In a perverse way, there is something almost refreshing about the honesty of far-right US politician Marjorie Taylor Greene, who tweeted, in seeming reference to the pope: “Today there were major shifts in global leaderships. Evil is being defeated by the hand of God.” An astonishingly offensive thing to say. But how much more disrespectful is it than skirting around the substance of the pope’s beliefs and courageous stands, instead offering generalised platitudes?

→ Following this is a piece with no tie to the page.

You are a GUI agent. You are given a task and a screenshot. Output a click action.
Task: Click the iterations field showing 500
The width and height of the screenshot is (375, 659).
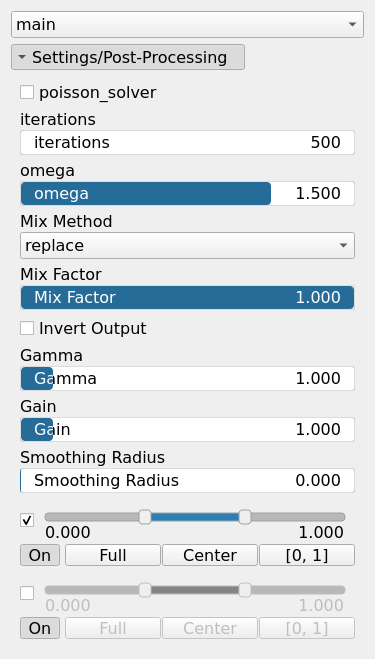coord(187,142)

Indeed, this was why the pope’s role was so important. The west is in the grip of the most extreme assault on free speech since McCarthyism in the 1950s, with those who speak out against Israel’s genocide being deplatformed, threatened, sacked, expelled from universities, assaulted by police officers, arrested, imprisoned and now even facing deportation from countries including Germany and the US. In this environment, Pope Francis was a remarkable exception to the rule – and you cannot cancel the pope. Instead, political and media elites have sought to airbrush his record in death as in life – another plank of a strategy of eradicating scrutiny and accountability for this crime of historic proportions.
This was an unusual pope who denounced unbridled capitalism and a “new colonialism”. Yet he was riddled with contradictions, offering more acceptance for LGBTQ+ people than his predecessors while denouncing what he called “gender ideology” as the “ugliest danger” of our time. Popes, after all, are not democratically accountable: those of us who are non-believers hold that their selection is arbitrary rather than God’s will. Like any powerful figure without a democratic mandate, whether a pope is sympathetic to justice or otherwise is a matter of chance. And a benevolent pope does not negate the need for critiques of the Catholic church for, to take two examples, its treatment of child abuse and its opposition to contraception during the HIV/Aids pandemic in Africa.
But what matters is this. If you believe a monumental crime is happening in front of our eyes, then you should expect anyone with power and influence to take a stand. Let history record that this pope took a stand against one of the great horrors of our time.